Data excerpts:
=== Section Start ===

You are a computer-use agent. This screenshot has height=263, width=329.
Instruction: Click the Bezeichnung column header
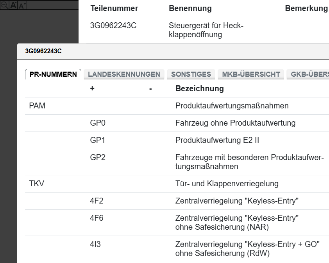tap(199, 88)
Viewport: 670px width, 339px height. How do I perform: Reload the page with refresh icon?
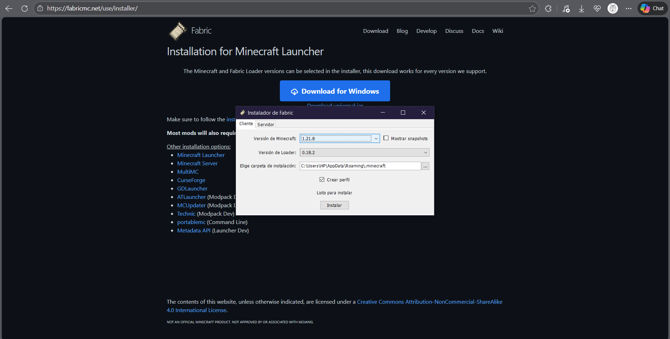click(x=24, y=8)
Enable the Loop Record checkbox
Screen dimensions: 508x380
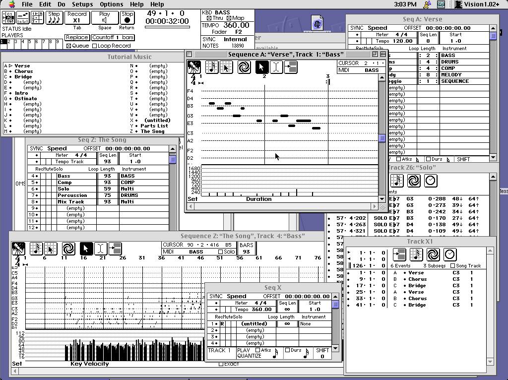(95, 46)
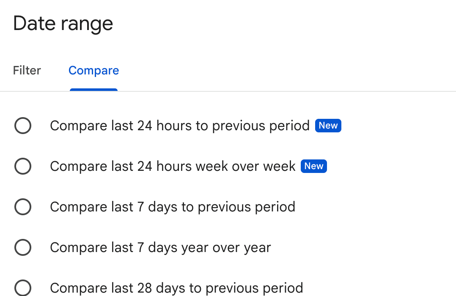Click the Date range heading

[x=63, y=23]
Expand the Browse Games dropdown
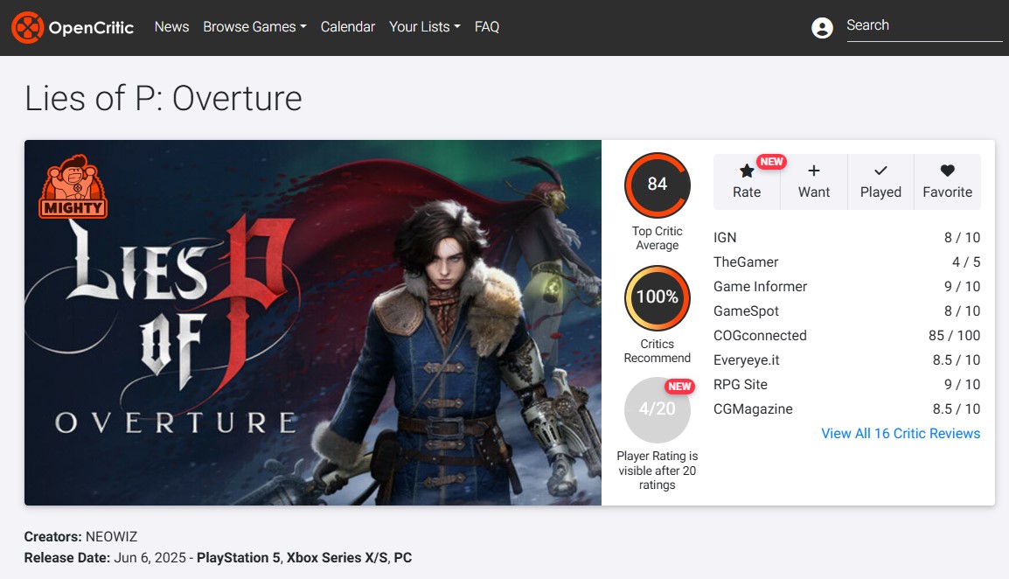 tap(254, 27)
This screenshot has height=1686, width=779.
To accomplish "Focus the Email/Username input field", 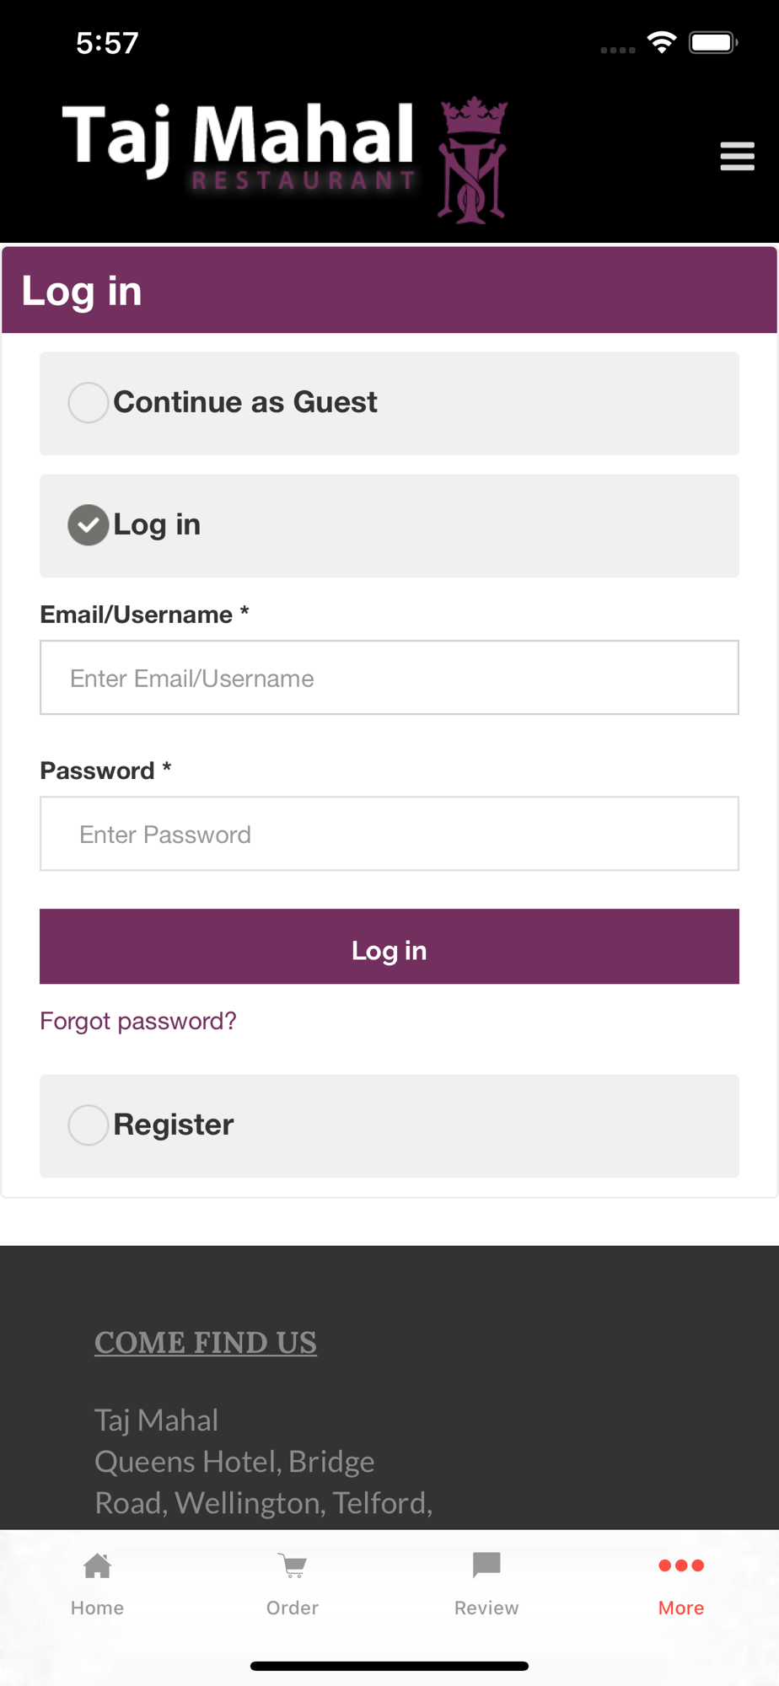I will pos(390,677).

=== Section End ===

The answer must be a single number: how many lines in the data contain the string "screenshot"?

RESULT FOR THIS TASK: 2